El defensor destacó que representar a Paraguay fue «el orgullo más grande» de su vida y afirmó que, en cada partido, el plantel salió a mostrar al mundo el verdadero significado de ser paraguayo.
En su reflexión, resaltó el espíritu de lucha que caracterizó al país y recordó que los logros nunca fueron fáciles. «A nosotros nunca nada nos regalaron. Todo nos cuesta el doble, pero si algo nos define es que siempre, absolutamente siempre, nos levantamos ante la adversidad», expresó.
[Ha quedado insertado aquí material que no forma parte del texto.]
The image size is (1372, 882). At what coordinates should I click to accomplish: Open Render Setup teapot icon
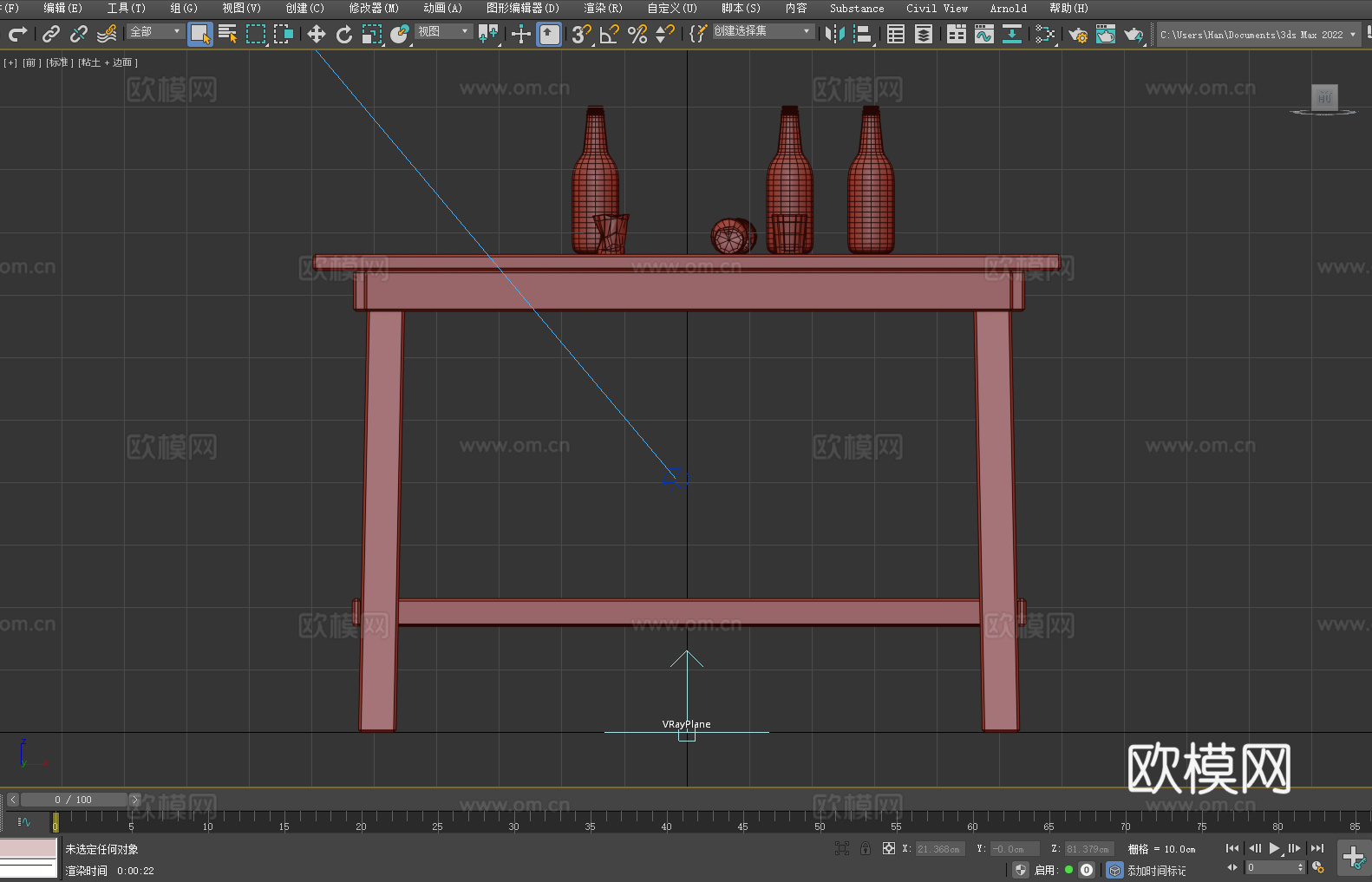(1077, 34)
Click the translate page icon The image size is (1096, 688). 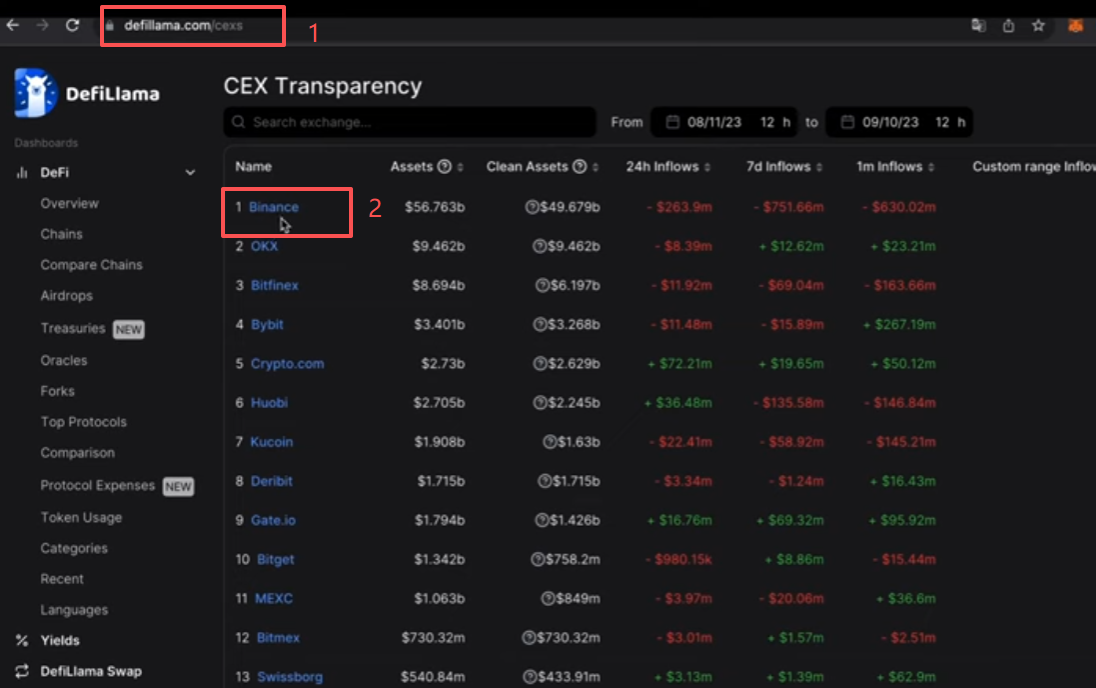click(978, 26)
Asimismo, subrayó que, más allá de la eliminación y de los resultados deportivos, la esencia del pueblo paraguayo permaneció intacta. «Nos pueden ganar, nos podemos quedar fuera de un torneo y sufrir juntos, pero jamás van a poder tocarnos la esencia. Eso no se negocia porque lo llevamos en la sangre», sostuvo.
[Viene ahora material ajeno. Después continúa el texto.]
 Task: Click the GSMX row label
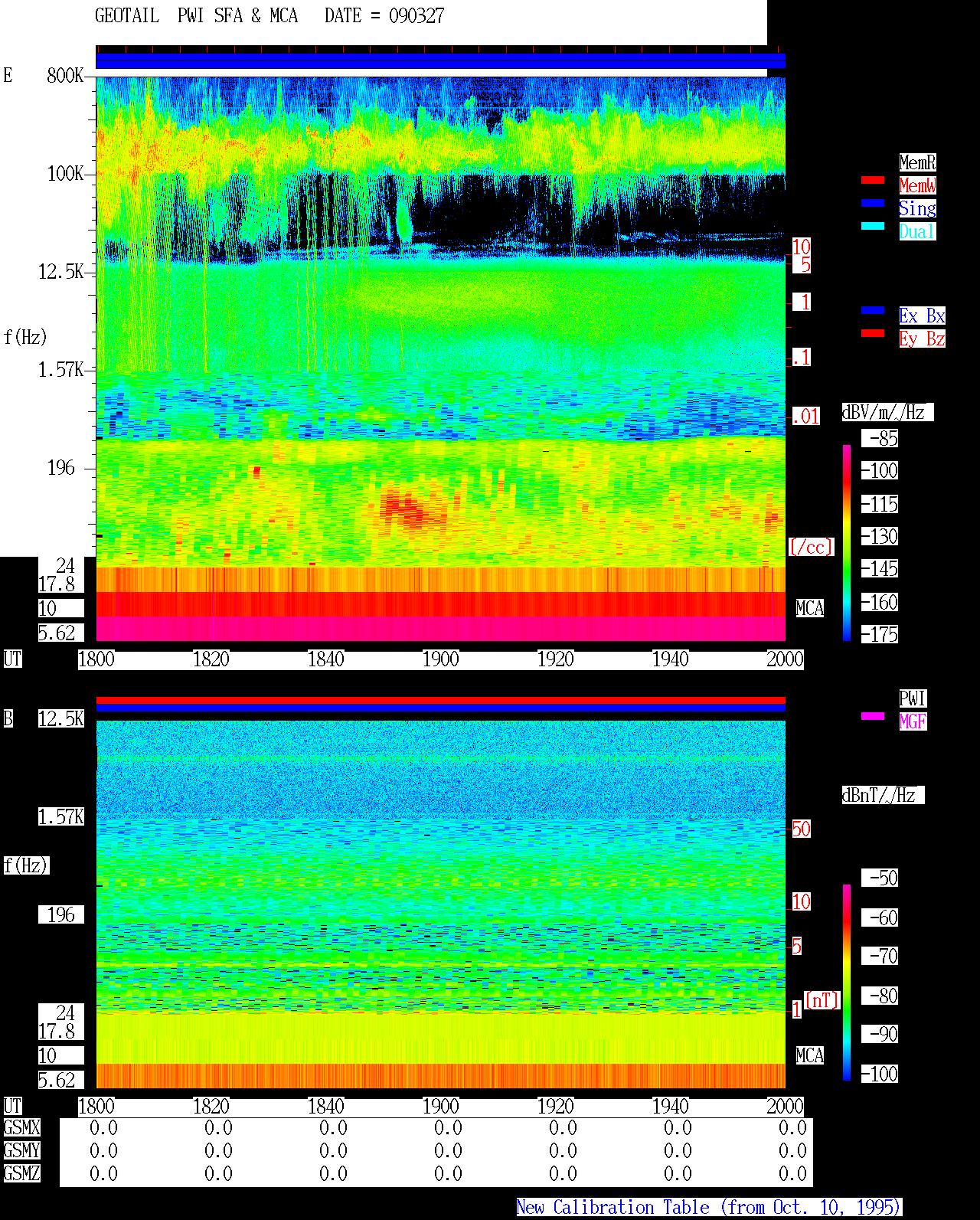pyautogui.click(x=21, y=1128)
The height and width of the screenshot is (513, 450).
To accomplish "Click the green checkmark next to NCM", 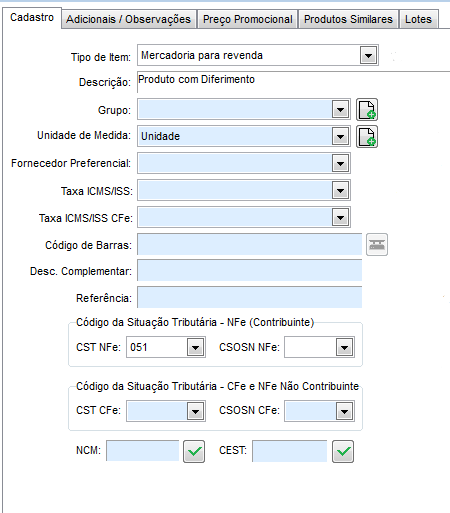I will 194,451.
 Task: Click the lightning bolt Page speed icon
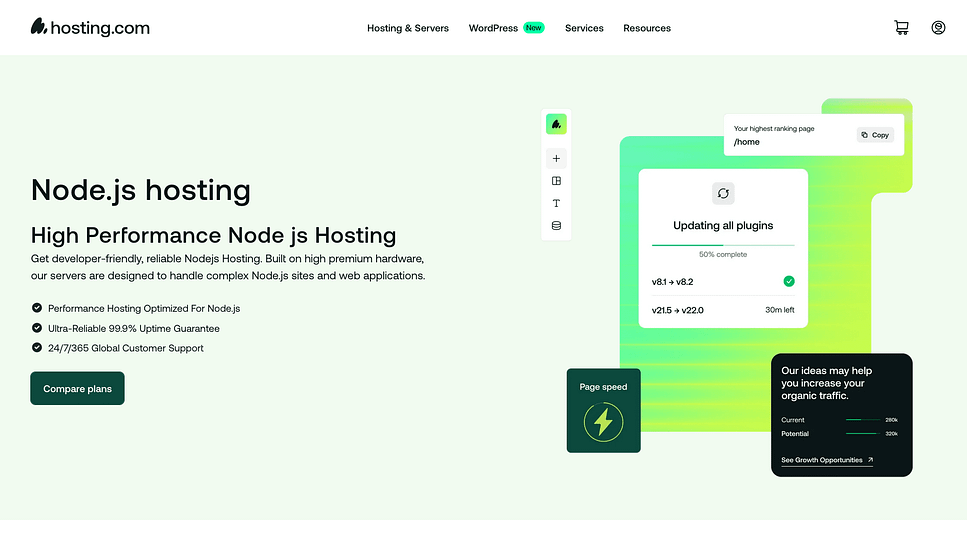(x=603, y=422)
Gómez también dirigió un mensaje a las nuevas generaciones de futbolistas, expresando su deseo de que los jóvenes mantuvieran viva la identidad y los valores que distinguen al fútbol paraguayo, tal como él los recibió en sus inicios. Además, señaló que el crecimiento del deporte dependería de la unidad y del esfuerzo colectivo.
Finalmente, el capitán agradeció el respaldo constante de la afición paraguaya, tanto en los momentos de alegría como en los más difíciles, y destacó el compromiso de sus compañeros de equipo, a quienes describió como una familia. Del mismo modo, extendió su reconocimiento al cuerpo técnico, a los dirigentes y a todas las personas que trabajaron silenciosamente detrás de la Selección, valorando su entrega como un pilar fundamental para el equipo.